### What to work on
Among the lines below, a stretch begins at the one with "Given: Click the Notify When Run label" and ends at the one with "Task: Click the Clear". Repeat that stretch exactly, ends included.

### Records for this exercise
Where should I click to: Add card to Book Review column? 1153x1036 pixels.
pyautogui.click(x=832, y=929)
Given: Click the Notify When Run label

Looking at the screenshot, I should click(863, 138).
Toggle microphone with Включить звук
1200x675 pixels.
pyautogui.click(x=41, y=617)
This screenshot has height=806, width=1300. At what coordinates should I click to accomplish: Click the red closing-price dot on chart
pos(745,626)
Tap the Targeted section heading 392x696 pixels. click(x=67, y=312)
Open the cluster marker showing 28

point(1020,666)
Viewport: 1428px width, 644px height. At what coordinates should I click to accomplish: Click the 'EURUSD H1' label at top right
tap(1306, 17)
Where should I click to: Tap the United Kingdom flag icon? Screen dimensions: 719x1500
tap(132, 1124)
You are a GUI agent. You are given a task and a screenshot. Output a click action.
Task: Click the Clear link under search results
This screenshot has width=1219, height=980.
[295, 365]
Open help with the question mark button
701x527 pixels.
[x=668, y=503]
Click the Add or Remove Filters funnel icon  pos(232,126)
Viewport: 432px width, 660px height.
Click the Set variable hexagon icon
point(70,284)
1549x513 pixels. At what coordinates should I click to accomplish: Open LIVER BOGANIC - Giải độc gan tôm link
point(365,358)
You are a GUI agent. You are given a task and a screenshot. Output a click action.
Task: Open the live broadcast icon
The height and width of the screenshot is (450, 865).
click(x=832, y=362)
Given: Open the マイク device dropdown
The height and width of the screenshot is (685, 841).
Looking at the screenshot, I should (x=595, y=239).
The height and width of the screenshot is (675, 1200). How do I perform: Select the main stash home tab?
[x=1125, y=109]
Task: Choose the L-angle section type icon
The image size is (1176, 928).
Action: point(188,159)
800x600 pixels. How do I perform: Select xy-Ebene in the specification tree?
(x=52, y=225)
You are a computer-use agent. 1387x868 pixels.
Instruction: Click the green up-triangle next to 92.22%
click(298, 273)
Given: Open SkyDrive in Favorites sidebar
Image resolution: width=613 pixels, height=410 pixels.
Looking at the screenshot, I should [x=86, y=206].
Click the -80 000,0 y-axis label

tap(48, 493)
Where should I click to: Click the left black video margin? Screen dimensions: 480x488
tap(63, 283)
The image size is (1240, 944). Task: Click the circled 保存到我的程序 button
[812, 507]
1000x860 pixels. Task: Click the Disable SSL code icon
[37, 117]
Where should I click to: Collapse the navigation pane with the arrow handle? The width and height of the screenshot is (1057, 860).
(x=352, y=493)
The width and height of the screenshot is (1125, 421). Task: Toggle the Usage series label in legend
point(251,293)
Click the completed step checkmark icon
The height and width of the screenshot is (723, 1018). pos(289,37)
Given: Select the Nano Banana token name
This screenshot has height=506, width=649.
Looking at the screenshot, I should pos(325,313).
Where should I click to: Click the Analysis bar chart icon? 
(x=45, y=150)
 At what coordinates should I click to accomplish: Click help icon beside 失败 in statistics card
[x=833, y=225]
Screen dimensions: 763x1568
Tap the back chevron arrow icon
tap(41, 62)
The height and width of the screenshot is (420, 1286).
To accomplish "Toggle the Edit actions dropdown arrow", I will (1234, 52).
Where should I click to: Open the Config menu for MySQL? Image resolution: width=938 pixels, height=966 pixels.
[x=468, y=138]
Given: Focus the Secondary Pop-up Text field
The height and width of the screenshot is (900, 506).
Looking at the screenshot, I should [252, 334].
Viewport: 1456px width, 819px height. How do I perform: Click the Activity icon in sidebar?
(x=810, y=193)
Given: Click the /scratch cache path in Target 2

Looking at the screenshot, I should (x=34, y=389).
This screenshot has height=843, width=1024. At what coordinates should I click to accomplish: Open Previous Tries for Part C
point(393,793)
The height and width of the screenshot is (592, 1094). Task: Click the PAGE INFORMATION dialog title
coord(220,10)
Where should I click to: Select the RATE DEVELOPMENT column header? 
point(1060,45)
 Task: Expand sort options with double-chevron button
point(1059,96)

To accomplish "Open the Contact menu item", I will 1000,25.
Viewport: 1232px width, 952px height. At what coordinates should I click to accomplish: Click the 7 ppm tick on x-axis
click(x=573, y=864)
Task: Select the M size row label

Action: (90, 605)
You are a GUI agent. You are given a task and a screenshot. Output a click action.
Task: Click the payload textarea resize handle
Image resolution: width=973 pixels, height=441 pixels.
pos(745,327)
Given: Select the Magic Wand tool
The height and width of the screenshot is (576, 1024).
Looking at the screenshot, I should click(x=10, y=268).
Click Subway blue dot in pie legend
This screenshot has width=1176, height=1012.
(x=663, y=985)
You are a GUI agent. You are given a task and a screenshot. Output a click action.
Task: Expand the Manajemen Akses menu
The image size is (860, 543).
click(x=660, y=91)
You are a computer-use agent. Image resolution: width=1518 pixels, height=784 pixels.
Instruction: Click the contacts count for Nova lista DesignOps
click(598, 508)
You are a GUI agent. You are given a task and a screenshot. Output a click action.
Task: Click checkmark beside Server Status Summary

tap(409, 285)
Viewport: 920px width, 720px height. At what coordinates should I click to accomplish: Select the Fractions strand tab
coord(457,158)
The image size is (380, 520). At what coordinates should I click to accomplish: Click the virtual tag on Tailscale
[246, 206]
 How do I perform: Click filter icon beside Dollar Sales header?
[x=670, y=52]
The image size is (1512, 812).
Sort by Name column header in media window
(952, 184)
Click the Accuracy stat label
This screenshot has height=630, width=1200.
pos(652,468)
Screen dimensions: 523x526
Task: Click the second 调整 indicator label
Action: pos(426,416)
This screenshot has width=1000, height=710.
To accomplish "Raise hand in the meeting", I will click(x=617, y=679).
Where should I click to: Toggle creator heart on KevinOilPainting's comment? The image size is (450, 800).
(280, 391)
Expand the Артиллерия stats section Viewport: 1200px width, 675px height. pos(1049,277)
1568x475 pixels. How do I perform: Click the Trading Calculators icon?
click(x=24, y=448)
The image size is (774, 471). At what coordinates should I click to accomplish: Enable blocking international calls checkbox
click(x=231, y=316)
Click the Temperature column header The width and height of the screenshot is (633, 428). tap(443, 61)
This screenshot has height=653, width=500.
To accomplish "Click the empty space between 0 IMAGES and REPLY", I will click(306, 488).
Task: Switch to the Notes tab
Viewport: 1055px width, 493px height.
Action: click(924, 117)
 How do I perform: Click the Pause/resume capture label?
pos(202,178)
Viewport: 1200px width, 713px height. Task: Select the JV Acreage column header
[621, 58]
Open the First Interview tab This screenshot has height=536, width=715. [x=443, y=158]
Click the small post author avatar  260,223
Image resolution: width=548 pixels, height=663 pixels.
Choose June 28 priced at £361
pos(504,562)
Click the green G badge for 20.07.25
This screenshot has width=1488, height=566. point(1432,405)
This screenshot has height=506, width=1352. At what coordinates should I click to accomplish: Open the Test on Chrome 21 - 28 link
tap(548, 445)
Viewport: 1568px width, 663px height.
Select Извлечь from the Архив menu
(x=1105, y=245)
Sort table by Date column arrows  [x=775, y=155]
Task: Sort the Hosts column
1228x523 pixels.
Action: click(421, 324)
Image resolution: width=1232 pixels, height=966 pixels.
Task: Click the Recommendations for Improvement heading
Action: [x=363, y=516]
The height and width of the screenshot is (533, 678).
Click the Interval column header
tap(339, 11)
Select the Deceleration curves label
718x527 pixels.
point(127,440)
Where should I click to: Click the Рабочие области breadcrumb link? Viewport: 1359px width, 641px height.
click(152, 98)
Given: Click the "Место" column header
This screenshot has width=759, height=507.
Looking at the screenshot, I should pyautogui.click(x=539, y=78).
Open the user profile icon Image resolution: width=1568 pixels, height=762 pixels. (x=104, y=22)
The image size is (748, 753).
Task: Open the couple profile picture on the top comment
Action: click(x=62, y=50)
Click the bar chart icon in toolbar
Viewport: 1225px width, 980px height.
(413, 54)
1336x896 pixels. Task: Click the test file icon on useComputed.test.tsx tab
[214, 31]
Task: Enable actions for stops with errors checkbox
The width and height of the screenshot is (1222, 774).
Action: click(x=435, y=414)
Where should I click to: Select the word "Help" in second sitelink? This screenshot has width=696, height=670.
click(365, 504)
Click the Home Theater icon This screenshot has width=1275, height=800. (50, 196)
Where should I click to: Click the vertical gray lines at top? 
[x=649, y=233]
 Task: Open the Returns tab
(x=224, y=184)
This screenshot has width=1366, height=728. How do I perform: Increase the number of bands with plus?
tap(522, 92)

### Result of this exercise
Given: Click the Notify When Run label

Looking at the screenshot, I should click(863, 138).
Toggle microphone with Включить звук
1200x675 pixels.
pyautogui.click(x=41, y=617)
This screenshot has height=806, width=1300. At what coordinates should I click to accomplish: Click the red closing-price dot on chart
pos(745,626)
Tap the Targeted section heading 392x696 pixels. click(x=67, y=312)
Open the cluster marker showing 28

point(1020,666)
Viewport: 1428px width, 644px height. At what coordinates should I click to accomplish: Click the 'EURUSD H1' label at top right
tap(1306, 17)
Where should I click to: Tap the United Kingdom flag icon? Screen dimensions: 719x1500
tap(132, 1124)
You are a GUI agent. You are given a task and a screenshot. Output a click action.
Task: Click the Clear link under search results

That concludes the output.